Five Malaysian men in Kuala Lumpur have been sentenced to at least six months in prison and being whipped with a cane for “attempting to have gay sex,” according to Reuters.
Additionally, four of the men have been fined RM4,800 ($1,163) and the fifth was fined RM4,900.
The men, along with seven others, were arrested last November during a raid at a private apartment and convicted of “attempting to have intercourse against the order of nature,” which is a crime under Islamic laws.
Five of the remaining seven men will face sentencing later this month.
Calling the sentences “a gross injustice,” LGBTQ activist Numan Afifi – who attended the sentencing hearing today – told news site MalayMail that the sentences were “outrageous” and would “create a culture of fear.”
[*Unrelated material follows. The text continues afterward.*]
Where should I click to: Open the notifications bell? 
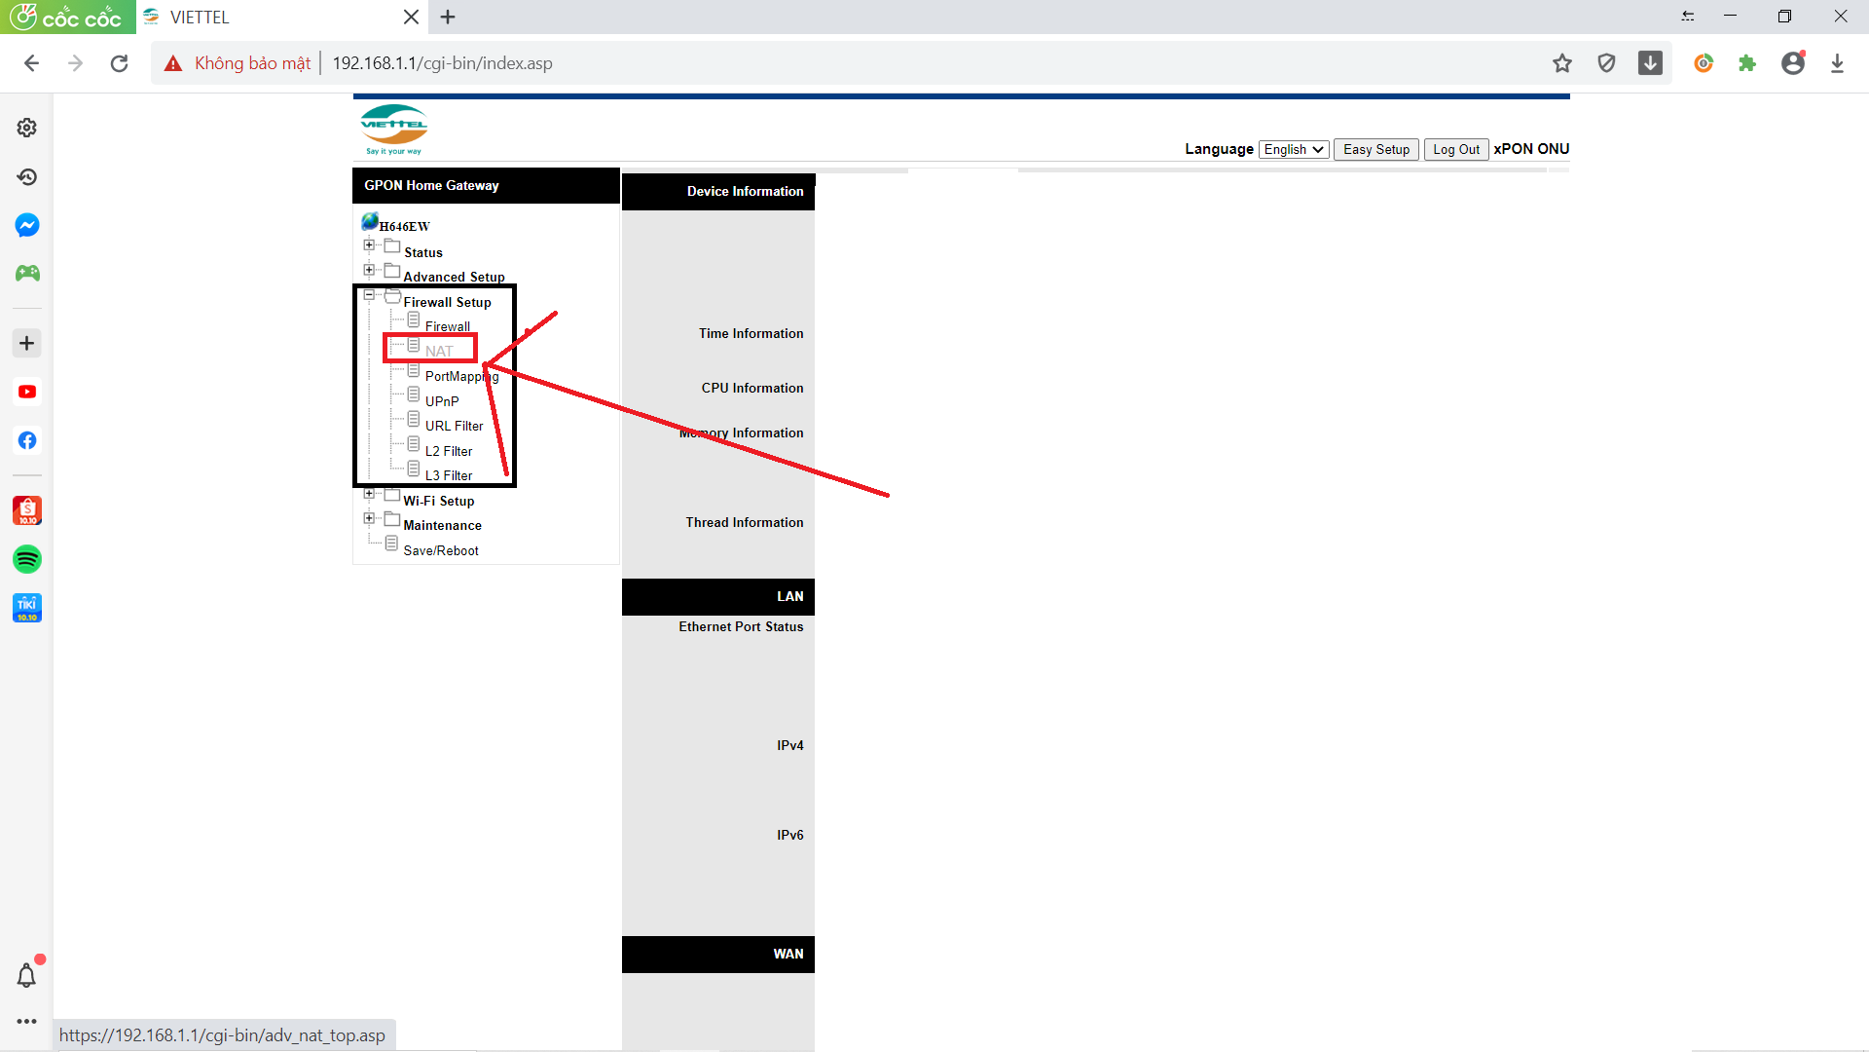[27, 975]
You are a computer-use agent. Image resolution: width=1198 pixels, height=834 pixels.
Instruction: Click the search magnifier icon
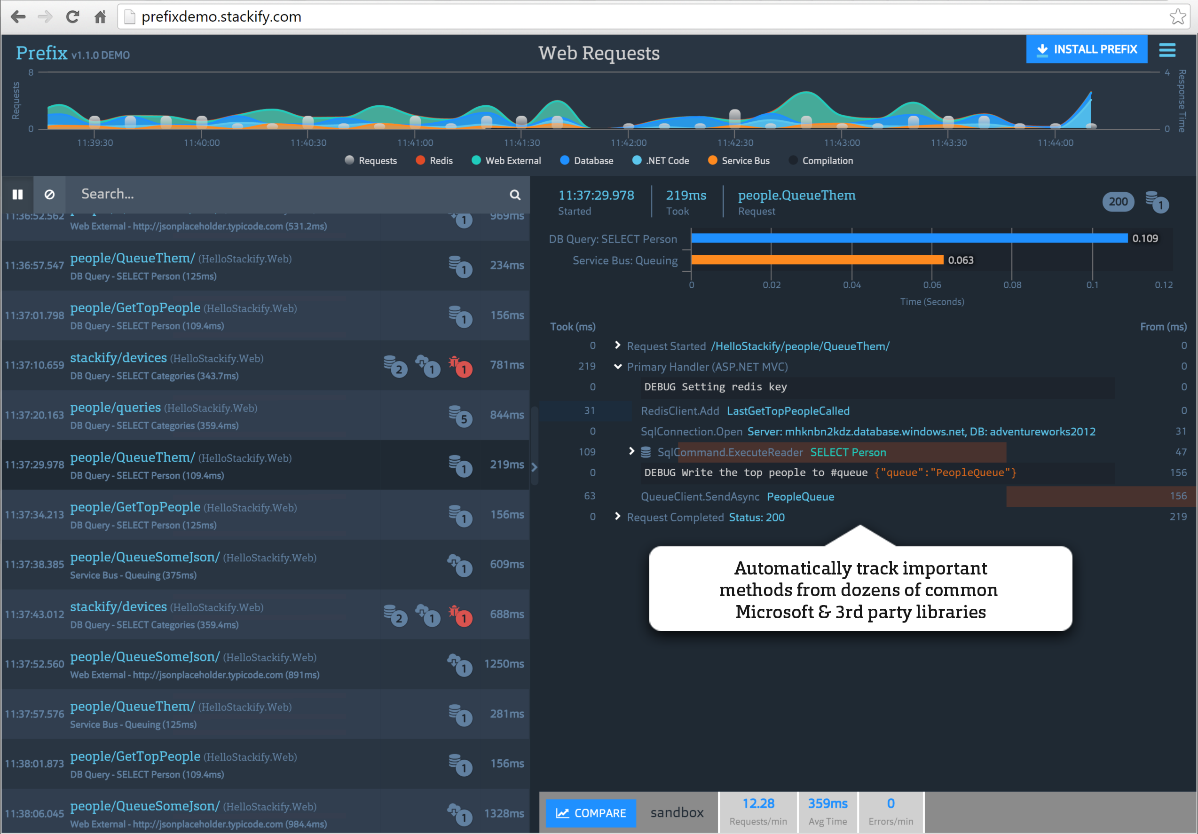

Two Malaysian women were caned in September 2018 as well for “attempting lesbian sex in a car.” The caning of women is banned under civil law but some Islamic states allow it under shariah law.
At the time, Amnesty International issued a statement saying the canings marked “an appalling day” for human rights in Malaysia.
MalayMail notes that sodomy is a crime under Malaysia’s regular criminal code as well as under Islamic law. However, it is apparently rare for citizens to be found guilty of the crime.
Malaysia provides no legal protections for LGBTQ individuals. Those arrested for same-sex encounters face up to 20 years in prison, as well as fines and whippings.